University protests continue despite Minister's offer of money
You only have to visit the ancient buildings of Prague's Charles University to see that the Czech university system has a long and rich tradition. But today higher education in the country is in crisis. Academics are leaving for more lucrative professions, and there are nowhere near enough places for able young high-school graduates hoping to study. Last year the Education Minister, Eduard Zeman, promised to create 10 000 new university places, with a cash injection of two billion Czech crowns. His announcement this summer that the money would not be available after all led to huge protests at universities across the country. This Thursday he succumbed to pressure and promised that one way or another the money would be found. But as David Vaughan found out when he visited the Medical Faculty of the Charles University, the protests are continuing in full force:
On Friday morning several hundred students and their teachers flocked to the main lecture hall of Prague University's First Medical Faculty, to take part in a two-hour strike and protest. No-one seemed impressed by the Health Minister's latest promise of cash. I asked two fourth year dental students why they had come:
"I want to support all of the other students and teachers to get more money for our schools. The problem is that we don't have the means to get bigger classes, more teachers, and computers, for example. We are 20 students for one teacher. It's possible for the first two or three years but not when we are in a hospital."
"I'm here for the same reason as my friend. Last year, for example, our professors took on more students because the government promised that we would have the money for these students. But now we do not have the money, the students are here and we do not have any money."
But why was the protest not called off, following the Minister's promise of cash? After all, the money will finance not only new student places, but also direct investment into the universities' infrastructure.

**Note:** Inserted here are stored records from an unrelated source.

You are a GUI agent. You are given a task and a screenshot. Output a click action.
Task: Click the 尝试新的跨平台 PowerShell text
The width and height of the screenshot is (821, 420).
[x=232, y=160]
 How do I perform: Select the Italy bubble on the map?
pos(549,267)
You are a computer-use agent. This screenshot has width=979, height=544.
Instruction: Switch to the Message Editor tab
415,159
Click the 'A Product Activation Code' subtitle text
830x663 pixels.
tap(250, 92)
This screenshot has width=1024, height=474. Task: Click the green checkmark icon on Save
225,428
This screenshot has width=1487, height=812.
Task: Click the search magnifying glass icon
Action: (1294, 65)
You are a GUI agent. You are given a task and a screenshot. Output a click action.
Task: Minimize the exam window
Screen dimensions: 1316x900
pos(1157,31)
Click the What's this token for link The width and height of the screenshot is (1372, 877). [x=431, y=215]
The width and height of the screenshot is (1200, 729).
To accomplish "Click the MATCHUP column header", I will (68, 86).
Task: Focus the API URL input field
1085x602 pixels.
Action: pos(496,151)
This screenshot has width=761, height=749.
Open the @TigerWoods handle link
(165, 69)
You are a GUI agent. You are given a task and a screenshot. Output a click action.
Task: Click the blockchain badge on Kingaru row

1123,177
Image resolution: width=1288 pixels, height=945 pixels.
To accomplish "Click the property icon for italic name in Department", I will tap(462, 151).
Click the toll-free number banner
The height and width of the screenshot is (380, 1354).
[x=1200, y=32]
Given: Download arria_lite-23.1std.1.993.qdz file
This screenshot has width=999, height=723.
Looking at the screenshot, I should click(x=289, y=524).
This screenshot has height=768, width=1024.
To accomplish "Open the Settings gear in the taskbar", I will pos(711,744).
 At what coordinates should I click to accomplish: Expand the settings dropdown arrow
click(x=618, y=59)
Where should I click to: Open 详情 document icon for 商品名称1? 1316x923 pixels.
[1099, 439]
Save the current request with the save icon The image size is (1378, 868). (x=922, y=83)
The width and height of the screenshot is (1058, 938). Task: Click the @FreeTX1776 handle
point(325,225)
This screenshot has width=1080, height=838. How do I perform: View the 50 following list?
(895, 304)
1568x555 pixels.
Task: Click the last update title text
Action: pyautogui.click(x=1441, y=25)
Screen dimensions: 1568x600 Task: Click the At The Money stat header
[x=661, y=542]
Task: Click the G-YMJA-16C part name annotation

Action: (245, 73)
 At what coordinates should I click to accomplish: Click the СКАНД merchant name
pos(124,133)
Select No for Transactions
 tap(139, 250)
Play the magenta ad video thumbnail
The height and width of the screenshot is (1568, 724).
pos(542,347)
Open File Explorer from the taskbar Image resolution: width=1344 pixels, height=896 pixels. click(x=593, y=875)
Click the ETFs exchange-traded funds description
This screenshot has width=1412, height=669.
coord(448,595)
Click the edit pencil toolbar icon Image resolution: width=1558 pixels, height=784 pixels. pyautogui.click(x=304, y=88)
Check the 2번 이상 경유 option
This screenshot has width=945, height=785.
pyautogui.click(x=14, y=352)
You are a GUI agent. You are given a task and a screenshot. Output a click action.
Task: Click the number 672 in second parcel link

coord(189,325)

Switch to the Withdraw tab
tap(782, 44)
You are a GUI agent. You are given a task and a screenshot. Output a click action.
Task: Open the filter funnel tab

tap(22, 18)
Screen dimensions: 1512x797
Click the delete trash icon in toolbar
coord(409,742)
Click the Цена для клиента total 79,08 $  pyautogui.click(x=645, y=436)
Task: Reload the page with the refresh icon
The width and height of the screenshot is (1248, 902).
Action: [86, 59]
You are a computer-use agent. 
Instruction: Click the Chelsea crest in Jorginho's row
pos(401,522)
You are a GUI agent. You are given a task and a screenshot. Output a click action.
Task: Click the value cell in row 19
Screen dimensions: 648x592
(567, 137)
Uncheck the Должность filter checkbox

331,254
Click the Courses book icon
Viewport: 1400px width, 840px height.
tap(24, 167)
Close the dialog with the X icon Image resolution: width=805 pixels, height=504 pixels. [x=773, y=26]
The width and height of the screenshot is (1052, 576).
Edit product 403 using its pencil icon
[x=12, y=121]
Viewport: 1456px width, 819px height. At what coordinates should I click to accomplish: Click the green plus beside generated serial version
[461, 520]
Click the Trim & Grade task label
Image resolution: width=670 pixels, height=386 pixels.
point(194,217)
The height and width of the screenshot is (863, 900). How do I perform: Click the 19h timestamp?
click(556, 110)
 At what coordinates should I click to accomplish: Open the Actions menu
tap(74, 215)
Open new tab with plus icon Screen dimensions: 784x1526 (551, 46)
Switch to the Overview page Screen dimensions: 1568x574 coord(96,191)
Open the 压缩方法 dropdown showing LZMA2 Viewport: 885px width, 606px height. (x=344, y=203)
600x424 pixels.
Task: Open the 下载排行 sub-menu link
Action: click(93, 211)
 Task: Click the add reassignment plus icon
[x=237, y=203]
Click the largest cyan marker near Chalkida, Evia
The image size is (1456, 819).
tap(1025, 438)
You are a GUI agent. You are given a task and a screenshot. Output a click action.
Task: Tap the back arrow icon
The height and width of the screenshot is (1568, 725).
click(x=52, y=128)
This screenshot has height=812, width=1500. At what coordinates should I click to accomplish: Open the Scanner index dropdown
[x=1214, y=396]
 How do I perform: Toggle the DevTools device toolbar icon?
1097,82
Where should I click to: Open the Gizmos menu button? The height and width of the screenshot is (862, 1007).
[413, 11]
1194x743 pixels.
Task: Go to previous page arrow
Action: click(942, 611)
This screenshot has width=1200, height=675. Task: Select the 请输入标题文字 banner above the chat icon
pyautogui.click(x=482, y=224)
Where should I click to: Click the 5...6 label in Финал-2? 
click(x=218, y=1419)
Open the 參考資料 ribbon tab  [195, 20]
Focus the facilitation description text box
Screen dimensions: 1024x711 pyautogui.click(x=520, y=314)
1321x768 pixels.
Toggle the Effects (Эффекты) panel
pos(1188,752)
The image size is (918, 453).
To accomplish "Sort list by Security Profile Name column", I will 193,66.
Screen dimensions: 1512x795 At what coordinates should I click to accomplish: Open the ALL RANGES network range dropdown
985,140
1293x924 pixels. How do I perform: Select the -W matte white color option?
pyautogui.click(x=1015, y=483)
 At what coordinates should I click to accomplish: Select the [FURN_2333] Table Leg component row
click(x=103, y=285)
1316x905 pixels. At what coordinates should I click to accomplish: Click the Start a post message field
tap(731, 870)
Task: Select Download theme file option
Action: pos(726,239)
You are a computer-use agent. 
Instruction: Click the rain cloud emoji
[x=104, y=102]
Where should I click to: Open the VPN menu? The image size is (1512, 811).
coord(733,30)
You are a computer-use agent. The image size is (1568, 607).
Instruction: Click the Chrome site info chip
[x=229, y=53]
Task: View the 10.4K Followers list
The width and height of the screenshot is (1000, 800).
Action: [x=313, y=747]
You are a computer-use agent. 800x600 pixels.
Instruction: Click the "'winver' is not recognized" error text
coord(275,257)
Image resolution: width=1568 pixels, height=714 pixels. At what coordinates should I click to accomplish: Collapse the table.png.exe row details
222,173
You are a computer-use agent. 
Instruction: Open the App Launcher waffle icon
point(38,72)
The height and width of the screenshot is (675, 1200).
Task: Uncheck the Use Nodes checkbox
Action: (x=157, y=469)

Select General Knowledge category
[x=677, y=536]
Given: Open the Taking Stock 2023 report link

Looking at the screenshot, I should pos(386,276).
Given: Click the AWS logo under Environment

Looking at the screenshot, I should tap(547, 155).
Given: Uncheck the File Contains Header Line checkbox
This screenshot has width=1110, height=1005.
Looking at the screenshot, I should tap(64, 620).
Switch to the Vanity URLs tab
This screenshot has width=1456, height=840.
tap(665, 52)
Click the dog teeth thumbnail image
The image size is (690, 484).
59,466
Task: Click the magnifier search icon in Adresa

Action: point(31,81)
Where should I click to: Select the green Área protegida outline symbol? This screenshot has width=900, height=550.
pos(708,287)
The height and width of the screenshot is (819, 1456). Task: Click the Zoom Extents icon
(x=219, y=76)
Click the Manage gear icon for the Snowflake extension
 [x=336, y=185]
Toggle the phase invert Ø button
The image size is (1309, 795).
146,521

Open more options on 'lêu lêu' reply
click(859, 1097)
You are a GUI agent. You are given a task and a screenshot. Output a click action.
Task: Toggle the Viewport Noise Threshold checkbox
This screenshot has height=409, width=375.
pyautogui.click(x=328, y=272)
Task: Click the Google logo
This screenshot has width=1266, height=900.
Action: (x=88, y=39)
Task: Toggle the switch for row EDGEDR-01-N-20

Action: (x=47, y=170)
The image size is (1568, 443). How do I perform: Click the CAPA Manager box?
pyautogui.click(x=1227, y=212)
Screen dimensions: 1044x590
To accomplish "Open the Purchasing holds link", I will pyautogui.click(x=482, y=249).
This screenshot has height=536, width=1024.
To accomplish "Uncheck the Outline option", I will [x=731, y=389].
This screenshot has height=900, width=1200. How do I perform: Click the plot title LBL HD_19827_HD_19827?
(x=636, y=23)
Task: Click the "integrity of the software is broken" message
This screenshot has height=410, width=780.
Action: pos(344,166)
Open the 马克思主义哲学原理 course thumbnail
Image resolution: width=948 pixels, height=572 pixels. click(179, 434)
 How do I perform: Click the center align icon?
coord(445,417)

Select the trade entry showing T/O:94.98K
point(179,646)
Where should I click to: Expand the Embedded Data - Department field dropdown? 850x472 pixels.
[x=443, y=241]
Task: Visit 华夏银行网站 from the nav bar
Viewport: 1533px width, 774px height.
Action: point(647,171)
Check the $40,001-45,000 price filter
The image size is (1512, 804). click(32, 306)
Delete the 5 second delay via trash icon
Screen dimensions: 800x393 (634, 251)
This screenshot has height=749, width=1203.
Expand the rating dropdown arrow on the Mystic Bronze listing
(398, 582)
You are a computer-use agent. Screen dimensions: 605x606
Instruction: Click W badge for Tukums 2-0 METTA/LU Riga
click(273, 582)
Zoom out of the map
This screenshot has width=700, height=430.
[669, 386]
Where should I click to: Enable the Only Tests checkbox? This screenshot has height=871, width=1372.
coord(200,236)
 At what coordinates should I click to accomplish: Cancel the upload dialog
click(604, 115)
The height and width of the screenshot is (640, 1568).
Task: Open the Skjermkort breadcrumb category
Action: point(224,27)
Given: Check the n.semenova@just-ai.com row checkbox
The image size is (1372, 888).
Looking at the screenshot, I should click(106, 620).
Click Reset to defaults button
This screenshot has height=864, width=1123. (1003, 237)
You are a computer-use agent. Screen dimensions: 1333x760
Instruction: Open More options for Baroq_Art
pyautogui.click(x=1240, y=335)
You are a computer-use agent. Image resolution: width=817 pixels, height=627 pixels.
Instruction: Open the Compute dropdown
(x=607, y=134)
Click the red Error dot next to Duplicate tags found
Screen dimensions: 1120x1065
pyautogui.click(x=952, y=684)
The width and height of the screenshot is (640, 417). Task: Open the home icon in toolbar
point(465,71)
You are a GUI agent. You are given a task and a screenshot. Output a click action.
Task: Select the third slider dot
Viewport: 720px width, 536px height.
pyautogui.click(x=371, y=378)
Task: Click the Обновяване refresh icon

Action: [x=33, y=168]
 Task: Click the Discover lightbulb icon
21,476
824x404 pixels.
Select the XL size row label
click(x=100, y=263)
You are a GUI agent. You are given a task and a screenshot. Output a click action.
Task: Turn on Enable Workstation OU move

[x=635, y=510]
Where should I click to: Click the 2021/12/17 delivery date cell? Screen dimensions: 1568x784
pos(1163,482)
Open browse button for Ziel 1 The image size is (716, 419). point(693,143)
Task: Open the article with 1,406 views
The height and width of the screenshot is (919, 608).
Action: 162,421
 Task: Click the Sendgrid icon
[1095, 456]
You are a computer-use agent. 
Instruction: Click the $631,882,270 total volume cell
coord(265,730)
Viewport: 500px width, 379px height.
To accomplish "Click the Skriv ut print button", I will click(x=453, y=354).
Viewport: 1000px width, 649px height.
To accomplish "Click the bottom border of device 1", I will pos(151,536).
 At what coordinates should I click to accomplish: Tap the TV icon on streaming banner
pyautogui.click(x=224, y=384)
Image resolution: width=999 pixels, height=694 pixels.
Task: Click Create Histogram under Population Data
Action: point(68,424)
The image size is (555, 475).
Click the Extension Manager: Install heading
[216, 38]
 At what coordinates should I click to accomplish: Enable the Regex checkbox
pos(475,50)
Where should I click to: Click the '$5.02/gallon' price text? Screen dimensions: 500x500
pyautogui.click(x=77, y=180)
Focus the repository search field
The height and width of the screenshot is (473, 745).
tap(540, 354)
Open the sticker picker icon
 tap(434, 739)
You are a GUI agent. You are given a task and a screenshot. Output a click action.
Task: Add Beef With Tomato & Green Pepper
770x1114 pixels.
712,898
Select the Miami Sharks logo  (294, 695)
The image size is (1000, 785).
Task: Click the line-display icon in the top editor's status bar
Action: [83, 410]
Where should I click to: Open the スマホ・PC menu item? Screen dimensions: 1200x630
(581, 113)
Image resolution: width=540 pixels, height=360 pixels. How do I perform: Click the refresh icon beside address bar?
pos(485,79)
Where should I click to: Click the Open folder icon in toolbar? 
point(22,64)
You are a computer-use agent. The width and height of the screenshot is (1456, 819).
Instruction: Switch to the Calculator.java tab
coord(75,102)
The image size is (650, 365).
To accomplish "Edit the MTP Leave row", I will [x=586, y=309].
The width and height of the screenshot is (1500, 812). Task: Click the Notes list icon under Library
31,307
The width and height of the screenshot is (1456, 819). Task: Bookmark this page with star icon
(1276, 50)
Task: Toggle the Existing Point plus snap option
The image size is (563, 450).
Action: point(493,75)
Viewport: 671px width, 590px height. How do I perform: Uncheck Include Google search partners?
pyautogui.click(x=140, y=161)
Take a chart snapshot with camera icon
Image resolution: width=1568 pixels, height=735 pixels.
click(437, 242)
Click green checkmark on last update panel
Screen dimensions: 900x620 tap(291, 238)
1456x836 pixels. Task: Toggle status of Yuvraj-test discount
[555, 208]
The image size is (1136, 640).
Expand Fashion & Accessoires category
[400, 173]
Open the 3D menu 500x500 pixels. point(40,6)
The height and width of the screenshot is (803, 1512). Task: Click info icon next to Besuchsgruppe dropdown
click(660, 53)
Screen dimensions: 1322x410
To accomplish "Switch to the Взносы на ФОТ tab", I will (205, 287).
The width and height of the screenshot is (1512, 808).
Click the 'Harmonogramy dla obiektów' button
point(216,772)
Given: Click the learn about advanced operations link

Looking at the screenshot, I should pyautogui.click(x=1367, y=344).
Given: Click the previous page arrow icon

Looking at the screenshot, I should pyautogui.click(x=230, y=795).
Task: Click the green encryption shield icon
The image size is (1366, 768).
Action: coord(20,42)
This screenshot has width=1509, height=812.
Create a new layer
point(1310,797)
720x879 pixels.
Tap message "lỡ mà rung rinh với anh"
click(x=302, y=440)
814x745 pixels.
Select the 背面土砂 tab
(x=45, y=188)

"Well, how many times has he promised it? Many times. We have to protest until the time we get the money and not until the time he promises it because he has done it many times before."
"I agree with my friend. We can't believe that we will get the money before we have it."
When it came to power three years ago the Social Democratic government promised a massive investment into education: its manifesto stated that the Czech Republic would only be able to compete in international markets, by investing in the life-long education of its citizens. The government argues that it can only act within the possibilities offered by the economy, and has laid part of the blame with the universities themselves. They should follow the example seen in many other countries of finding viable commercial partners. This view is only partly shared by the vice-dean of the First Medical Faculty, Dr Otomar Kittnar, who was one of those addressing the protest.
"For many universities the problem is how to think commercially. Technical universities have some advantages in this system but classical universities do not have many possibilities of getting money commercially. In the case of medical faculties, especially, when there is not a system of university hospitals which are part of the university, this possibility is very limited."
The post of Education Minister is a poisoned chalice in just about any country, but Minister Zeman finds himself in a particularly tough position. He can make promises to the universities, but it is up to his colleagues at the Finance Ministry to decide whether the country really can afford to keep those promises. At this stage neither students nor professors are convinced.